Coral Reefs- What Are They & Threats to Them

coral reefs

Known to thrive well in the tropical oceans, coral reefs are one of the most beautiful and spectacular ecosystems in the world displaying varied colors and are home to diverse marine plants and animals. Of these , the great barrier reef off the coast of north eastern Australia has a special distinction of being the largest living structure on the earth, stretching for more than 2000 Km, and is even visible from outer space. Such is it’s  aesthetic significance that it is counted as one of the seven natural wonders of the world.

Thousands of tiny living organisms, called coral polyps, together form a colony or a coral reef. They control the level of carbon dioxide in the ocean waters by using it to make hard limestone  skeletons. The increased levels of CO2 in the oceans, if not used up by these tiny beings, can adversely affect both human beings and other animals. The term ” barrier” in the Great barrier reef is significant as it protects the coastline from wave action. The reef acts as a hindrance to the fast moving waves and lowers their speed, thereby protecting the life and property along the coastlines. The diversity of plants and animals inhabiting this ecosystem are an important source of both food and income globally.

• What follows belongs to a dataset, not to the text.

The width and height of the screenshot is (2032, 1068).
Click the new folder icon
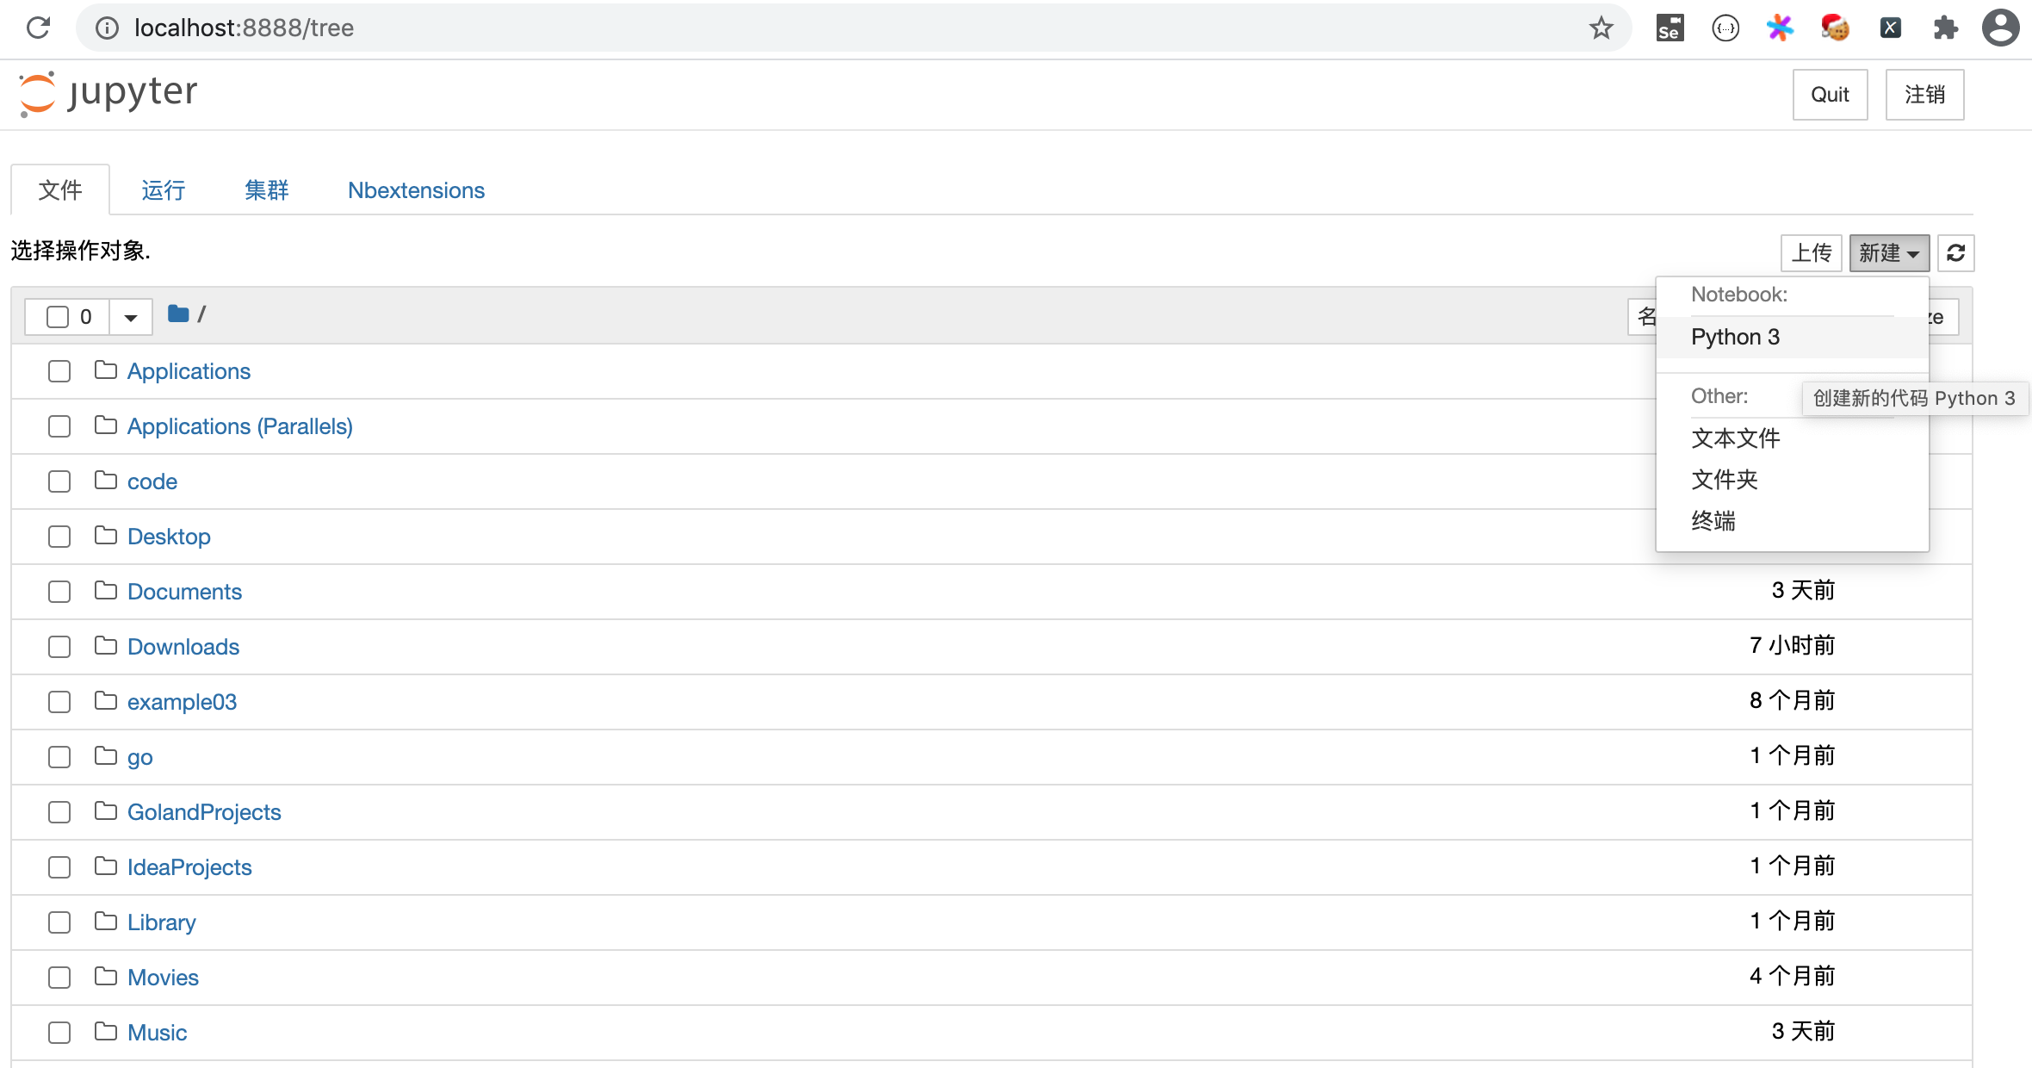click(1725, 479)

Corals are animals and are unable to prepare their own food while a photosynthetic micro algae called zooxanthellae is in search of a protected habitat. This makes both of them enter into a symbiotic relationship mutually benefiting each other. The algae lives in the tissues of the corals and provides it with essential nutrients. The incredible colors of the coral reefs are also attributable to the presence of this micro algae without which they would have appeared ghostly.

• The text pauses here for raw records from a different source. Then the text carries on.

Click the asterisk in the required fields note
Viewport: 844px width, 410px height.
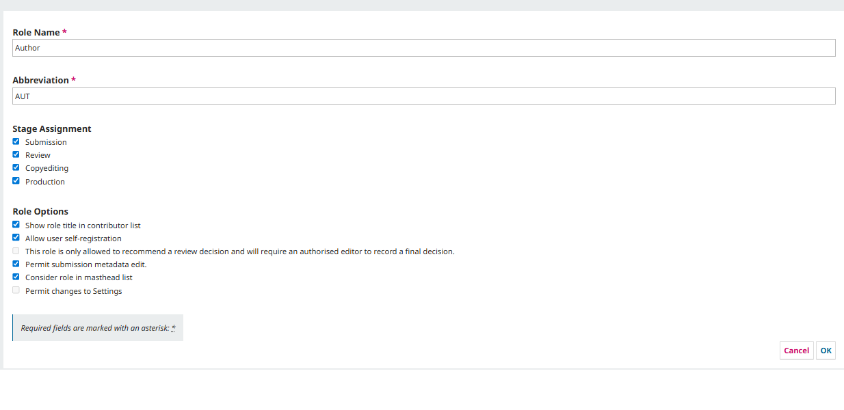pos(173,328)
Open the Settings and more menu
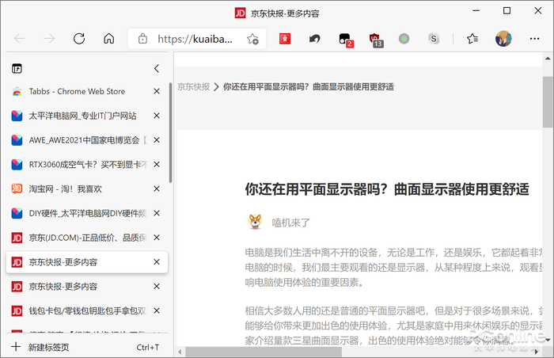The width and height of the screenshot is (554, 358). 534,39
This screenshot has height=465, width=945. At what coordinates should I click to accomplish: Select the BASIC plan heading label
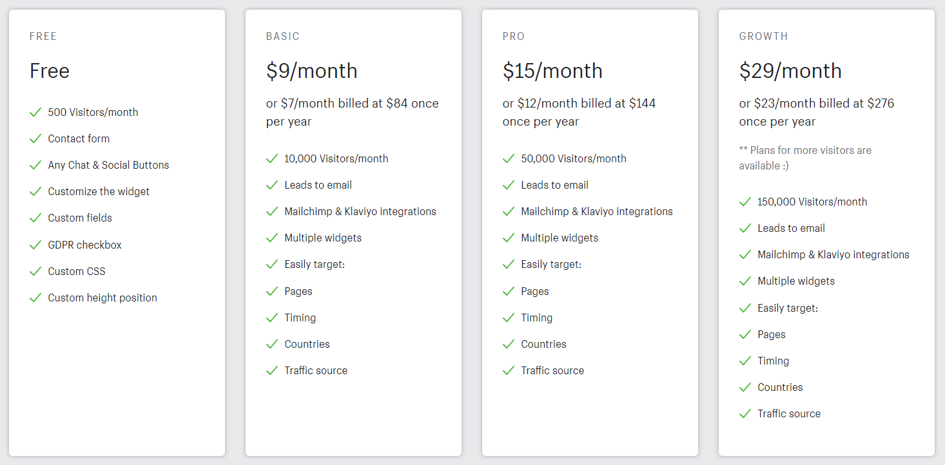click(x=283, y=37)
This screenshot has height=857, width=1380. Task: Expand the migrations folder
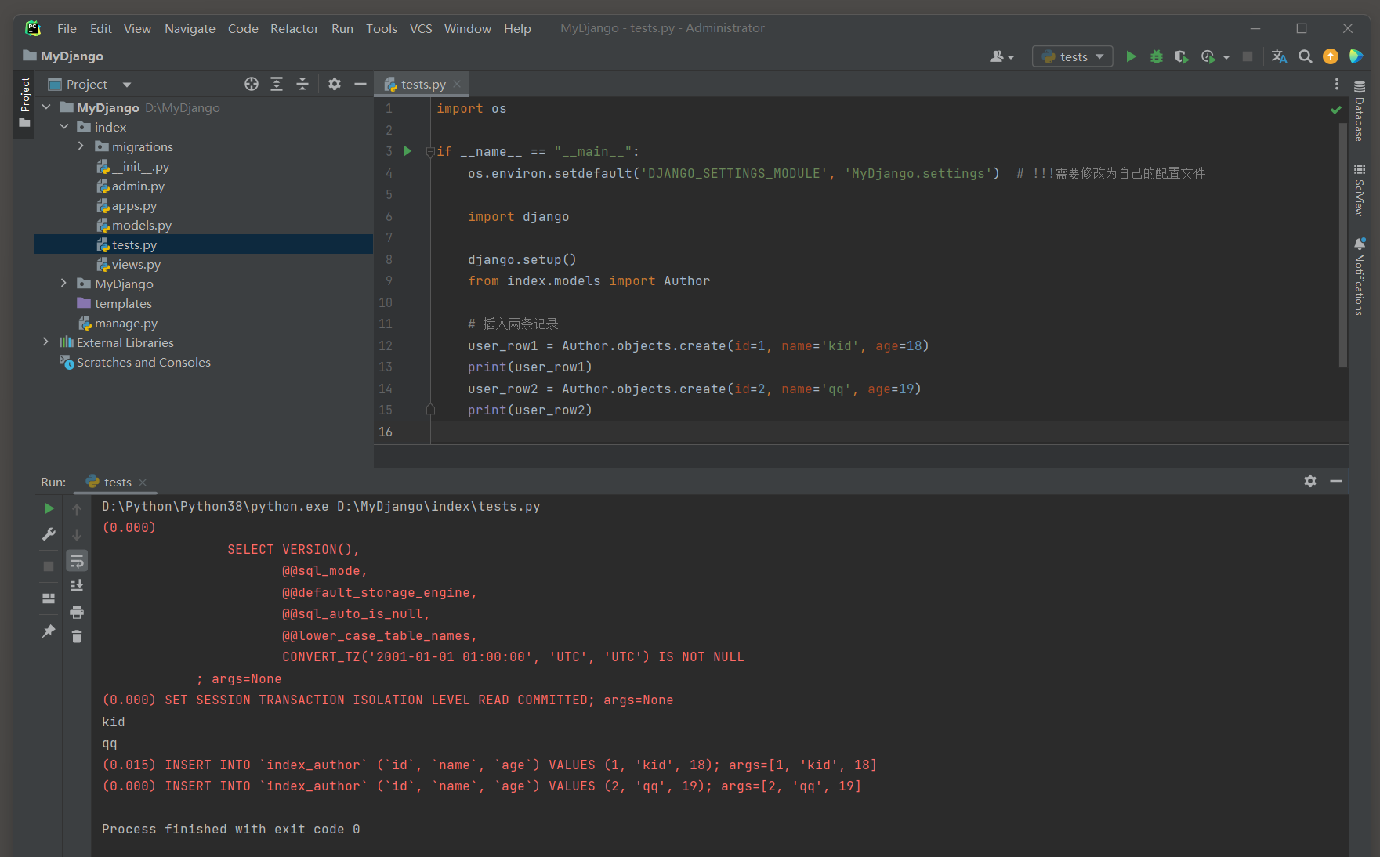(81, 146)
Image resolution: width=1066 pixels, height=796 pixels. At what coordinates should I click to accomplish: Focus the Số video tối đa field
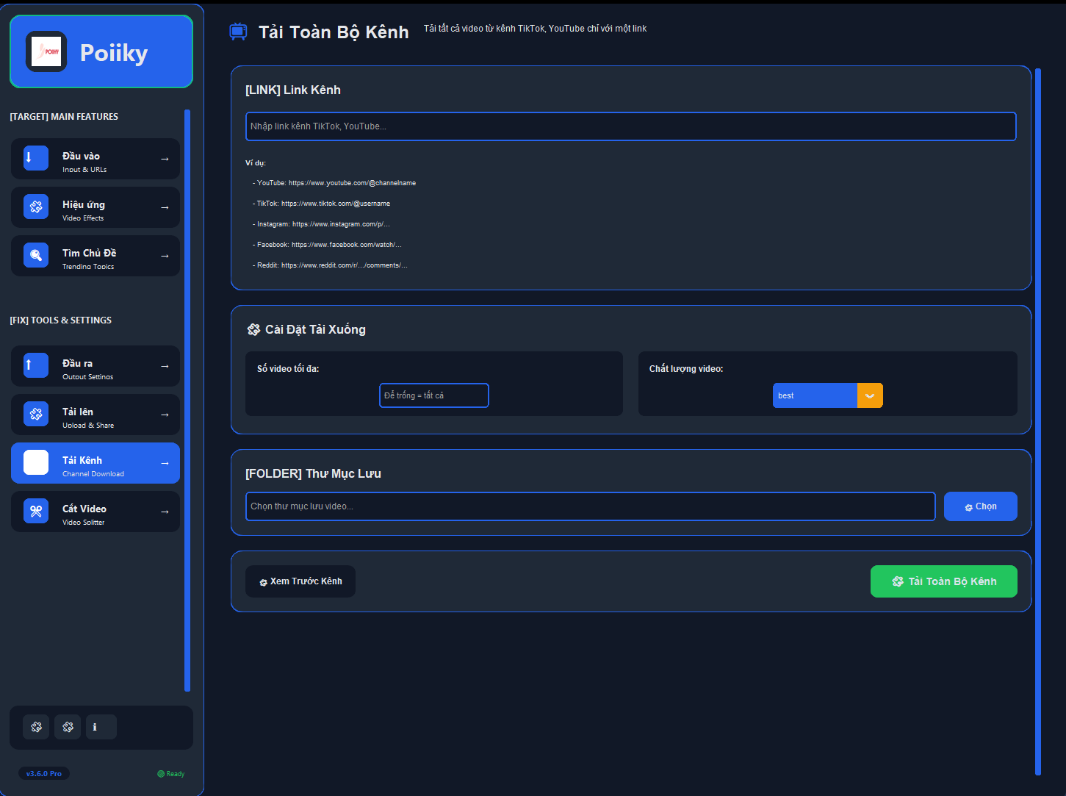pos(433,395)
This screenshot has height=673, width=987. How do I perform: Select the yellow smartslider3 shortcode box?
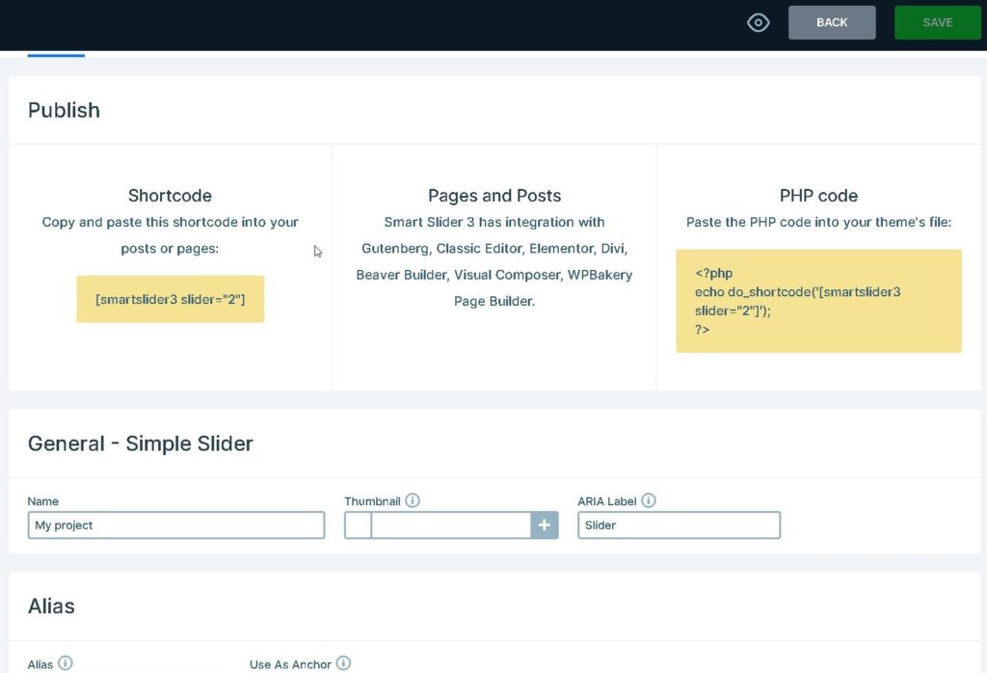[170, 300]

Climate change due to the ever increasing use of fossil fuels is showing its impact on these underwater creatures as well. Burning of fossil fuels has increased the levels of dissolved CO2 in the oceanic waters and has also soared the underwater temperatures. Zooxanthellae, has the capacity to tolerate only very narrow ranges of both temperature and pH levels. Dissolved levels of CO2 creates weak carbonic acid which makes the ocean waters more acidic beyond its range of tolerance. Once the conditions become unfavorable, the algae tends to leave the corals and starts looking for more favorable conditions. This leaves the corals colorless with no source of food. Such a state when corals become stressed and white with little or no nutrients is called coral bleaching. The corals in this case do not die but only become weak because of food deficiency. But with time, if favorable conditions are not restored, they are burdened by the piling up of brown-green algae and other organisms and eventually die.

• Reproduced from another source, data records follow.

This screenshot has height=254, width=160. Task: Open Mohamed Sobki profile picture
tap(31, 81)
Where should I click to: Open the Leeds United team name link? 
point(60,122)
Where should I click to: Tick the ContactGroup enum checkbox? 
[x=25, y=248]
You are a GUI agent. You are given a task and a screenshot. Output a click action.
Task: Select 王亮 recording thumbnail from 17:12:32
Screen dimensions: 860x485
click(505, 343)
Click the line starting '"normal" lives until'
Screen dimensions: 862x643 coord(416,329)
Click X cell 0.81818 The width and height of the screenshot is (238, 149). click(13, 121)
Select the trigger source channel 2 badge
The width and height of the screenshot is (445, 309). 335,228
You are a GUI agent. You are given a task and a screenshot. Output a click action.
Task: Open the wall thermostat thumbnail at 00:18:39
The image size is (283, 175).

According to a survey of the great barrier reef, 93% of the reefs have been bleached as a result of mining activities and the burning of fossil fuels. Moreover, the permission given by the Govt. of Australia to Adani Group for its mining activities in Queensland has raised  concern from various stakeholders who have taken a legal route to counter the decision. Strict norms need to be enforced and awareness about this fragile ecosystem needs to be created to reverse the growing trend of coral bleaching. Avoiding excess of nutrients from entering the oceans can prevent harmful algal blooms, which have an adverse effect and can even kill the reefs.

The recent discovery of a coral reef at the mouth of the Amazon River is a news worth rejoicing but it is to be seen that it does not meet the same fate as the Great Barrier Reef. Efforts to protect this newly found reef from human intervention should be taken in advance before the signs of bleaching occur.

Industrialization, increasing rapidly in the developing countries cannot be stopped altogether but should be done in a responsible manner with the least possible use of fossil fuels. The developed countries, which have already benefited from industrialization,  should come forward and provide both financial and technological aid to the developing ones. Renewable energy has to be given topmost priority so that there is minimum damage to the environment and the increasing temperatures could be arrested.